Your goal: Format the rows from the line containing "The image size" through the line containing "coord(457,45)" as a JSON list of strings, one string per line, with blank lines omitted.

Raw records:
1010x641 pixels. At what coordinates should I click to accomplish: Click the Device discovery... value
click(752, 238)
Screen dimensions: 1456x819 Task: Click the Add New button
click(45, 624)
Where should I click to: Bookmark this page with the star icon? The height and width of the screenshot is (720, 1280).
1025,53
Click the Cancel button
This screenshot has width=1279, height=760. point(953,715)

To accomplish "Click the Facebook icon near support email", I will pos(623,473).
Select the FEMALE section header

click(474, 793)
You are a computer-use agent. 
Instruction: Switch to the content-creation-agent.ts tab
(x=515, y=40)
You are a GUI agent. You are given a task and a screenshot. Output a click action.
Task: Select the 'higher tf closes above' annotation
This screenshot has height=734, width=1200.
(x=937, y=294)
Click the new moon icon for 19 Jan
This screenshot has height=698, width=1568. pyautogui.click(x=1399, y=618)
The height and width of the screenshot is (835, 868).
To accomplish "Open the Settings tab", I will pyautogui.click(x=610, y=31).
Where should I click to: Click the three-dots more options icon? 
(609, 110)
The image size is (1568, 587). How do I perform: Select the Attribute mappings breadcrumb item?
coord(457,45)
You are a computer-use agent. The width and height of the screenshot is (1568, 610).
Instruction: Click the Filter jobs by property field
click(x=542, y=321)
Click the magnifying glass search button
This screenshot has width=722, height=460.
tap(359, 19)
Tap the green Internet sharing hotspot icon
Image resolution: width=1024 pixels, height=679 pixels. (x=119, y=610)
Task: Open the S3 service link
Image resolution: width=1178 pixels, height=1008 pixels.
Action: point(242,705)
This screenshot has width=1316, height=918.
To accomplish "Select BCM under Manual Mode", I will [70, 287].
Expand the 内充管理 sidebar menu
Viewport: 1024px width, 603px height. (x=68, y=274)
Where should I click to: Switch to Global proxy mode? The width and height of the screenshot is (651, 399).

Answer for this exercise:
[
  "The image size is (1568, 587). How do I perform: Select the Attribute mappings breadcrumb item?",
  "coord(457,45)"
]